Problem Description
Given a binary string s representing an integer n and an integer k, count how many positive integers x (with 1 ≤ x < n) are k‑reducible. An integer x is defined as k‑reducible if applying the following operation at most k times reduces it to 1: • Replace x with the count of set bits in its binary representation. Return the count modulo 10^9+7.
Key Insights
- The operation “popcount” dramatically reduces x. In fact, for any integer x, repeatedly applying popcount will reduce x to a small number.
- Precompute a helper function F where F(1) = 0 and for any x > 1, F(x) = 1 + F(popcount(x)). Then for x > 1, f(x) = 1 + F(popcount(x)) and we require f(x) ≤ k.
- Equivalently, for x > 1, we need F(popcount(x)) ≤ k - 1. (The special case x = 1 always qualifies if 1 is in the range.)
- Because s can be very long (up to 800 bits), we count numbers x (1 ≤ x < n) by “how many ones” appear in their binary representation.
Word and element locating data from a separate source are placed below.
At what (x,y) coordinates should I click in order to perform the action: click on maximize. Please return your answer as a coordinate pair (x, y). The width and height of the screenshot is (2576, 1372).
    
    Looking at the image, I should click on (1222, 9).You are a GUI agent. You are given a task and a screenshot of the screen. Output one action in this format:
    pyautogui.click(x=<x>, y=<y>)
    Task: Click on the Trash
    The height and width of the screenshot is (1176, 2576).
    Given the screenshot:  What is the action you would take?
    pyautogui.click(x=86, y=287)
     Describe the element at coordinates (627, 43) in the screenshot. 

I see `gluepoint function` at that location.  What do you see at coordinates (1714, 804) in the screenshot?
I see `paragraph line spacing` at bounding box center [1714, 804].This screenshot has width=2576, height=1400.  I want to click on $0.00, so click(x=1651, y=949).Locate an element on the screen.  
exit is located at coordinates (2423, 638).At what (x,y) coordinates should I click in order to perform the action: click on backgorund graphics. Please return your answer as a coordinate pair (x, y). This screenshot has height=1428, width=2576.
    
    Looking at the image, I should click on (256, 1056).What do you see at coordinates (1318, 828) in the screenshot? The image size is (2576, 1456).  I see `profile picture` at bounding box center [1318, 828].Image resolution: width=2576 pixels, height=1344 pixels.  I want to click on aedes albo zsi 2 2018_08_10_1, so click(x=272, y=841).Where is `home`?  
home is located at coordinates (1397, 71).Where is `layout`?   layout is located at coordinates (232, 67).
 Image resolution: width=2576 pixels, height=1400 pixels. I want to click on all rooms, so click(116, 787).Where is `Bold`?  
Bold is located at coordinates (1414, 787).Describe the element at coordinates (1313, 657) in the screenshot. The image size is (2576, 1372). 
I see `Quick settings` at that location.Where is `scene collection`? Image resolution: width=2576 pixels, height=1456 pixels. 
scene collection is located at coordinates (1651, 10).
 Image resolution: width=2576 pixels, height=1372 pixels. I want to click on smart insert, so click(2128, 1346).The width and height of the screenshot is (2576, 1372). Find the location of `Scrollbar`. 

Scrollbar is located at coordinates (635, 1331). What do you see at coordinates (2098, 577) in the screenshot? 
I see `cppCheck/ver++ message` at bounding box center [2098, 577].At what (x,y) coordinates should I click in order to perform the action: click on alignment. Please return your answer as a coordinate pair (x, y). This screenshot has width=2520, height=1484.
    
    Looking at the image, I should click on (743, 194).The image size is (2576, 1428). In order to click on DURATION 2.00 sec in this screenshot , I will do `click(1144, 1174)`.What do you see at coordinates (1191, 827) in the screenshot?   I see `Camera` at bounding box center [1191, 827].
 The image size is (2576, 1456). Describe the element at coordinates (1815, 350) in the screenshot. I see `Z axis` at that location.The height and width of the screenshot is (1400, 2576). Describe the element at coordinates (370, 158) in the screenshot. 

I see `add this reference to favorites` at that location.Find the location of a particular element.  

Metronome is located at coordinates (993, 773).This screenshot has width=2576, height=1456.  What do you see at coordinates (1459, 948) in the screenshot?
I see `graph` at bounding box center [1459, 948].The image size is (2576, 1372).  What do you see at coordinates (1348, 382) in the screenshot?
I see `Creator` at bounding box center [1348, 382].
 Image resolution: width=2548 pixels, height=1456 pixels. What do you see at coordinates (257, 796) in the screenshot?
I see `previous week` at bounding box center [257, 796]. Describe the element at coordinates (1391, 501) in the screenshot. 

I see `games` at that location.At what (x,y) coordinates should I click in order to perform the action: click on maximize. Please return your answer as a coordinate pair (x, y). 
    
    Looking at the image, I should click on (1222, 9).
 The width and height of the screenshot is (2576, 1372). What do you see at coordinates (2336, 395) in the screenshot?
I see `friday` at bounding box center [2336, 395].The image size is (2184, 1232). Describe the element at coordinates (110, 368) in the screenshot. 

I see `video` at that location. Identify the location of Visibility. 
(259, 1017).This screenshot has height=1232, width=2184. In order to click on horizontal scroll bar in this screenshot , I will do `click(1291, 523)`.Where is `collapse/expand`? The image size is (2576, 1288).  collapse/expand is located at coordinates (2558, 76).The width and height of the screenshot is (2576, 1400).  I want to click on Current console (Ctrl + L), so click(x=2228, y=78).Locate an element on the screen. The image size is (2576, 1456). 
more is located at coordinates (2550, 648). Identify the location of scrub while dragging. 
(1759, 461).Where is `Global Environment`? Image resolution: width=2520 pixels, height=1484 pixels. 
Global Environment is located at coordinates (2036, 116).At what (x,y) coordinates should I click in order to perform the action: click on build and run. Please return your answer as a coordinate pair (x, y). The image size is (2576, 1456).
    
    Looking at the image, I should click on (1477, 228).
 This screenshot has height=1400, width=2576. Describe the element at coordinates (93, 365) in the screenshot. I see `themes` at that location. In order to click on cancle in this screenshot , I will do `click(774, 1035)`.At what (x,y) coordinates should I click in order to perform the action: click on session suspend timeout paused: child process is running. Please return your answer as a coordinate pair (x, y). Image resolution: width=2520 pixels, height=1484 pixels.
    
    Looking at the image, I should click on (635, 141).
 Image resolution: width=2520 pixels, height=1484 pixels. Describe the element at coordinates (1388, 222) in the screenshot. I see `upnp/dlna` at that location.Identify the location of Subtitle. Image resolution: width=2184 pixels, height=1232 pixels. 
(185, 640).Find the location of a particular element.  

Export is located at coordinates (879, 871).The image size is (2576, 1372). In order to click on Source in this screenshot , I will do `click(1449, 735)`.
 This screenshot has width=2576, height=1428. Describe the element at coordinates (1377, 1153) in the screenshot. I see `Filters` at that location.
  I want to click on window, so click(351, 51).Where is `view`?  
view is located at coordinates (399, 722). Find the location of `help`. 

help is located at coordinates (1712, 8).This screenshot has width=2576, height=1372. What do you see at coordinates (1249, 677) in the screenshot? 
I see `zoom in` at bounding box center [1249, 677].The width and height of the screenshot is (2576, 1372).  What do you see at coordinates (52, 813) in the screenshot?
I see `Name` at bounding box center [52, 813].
Standard combinatorial methods let us count numbers below n with exactly r ones.
- Handle k = 0 as a special case (only x = 1 qualifies).
Space and Time Complexity
Time Complexity: O(L^2) where L is the length of s (up to 800) due to computing combinations and iterating over the bit positions. Space Complexity: O(L^2) for storing the combinations table.
Solution
We first precompute F(x) for x in [1, L] (since a number below n can have at most L ones). Note that F(1)=0 and for x>1, F(x)=1+F(popcount(x)). Then, for every candidate x (which is determined by its popcount r), we want: – if x = 1, it always qualifies. – if x > 1, we require that 1 + F(r) ≤ k (or equivalently F(r) ≤ k-1). To count numbers x below n with exactly r ones, we use a combinatorial approach. Iterating over the bits of s, whenever we encounter a ‘1’ we add the number of ways to choose the remaining (r – onesSoFar) ones from the remaining positions. (Be sure to subtract one if the number exactly equals n, since we need x < n.) As a special case, if k is 0, only x = 1 qualifies provided 1 < n.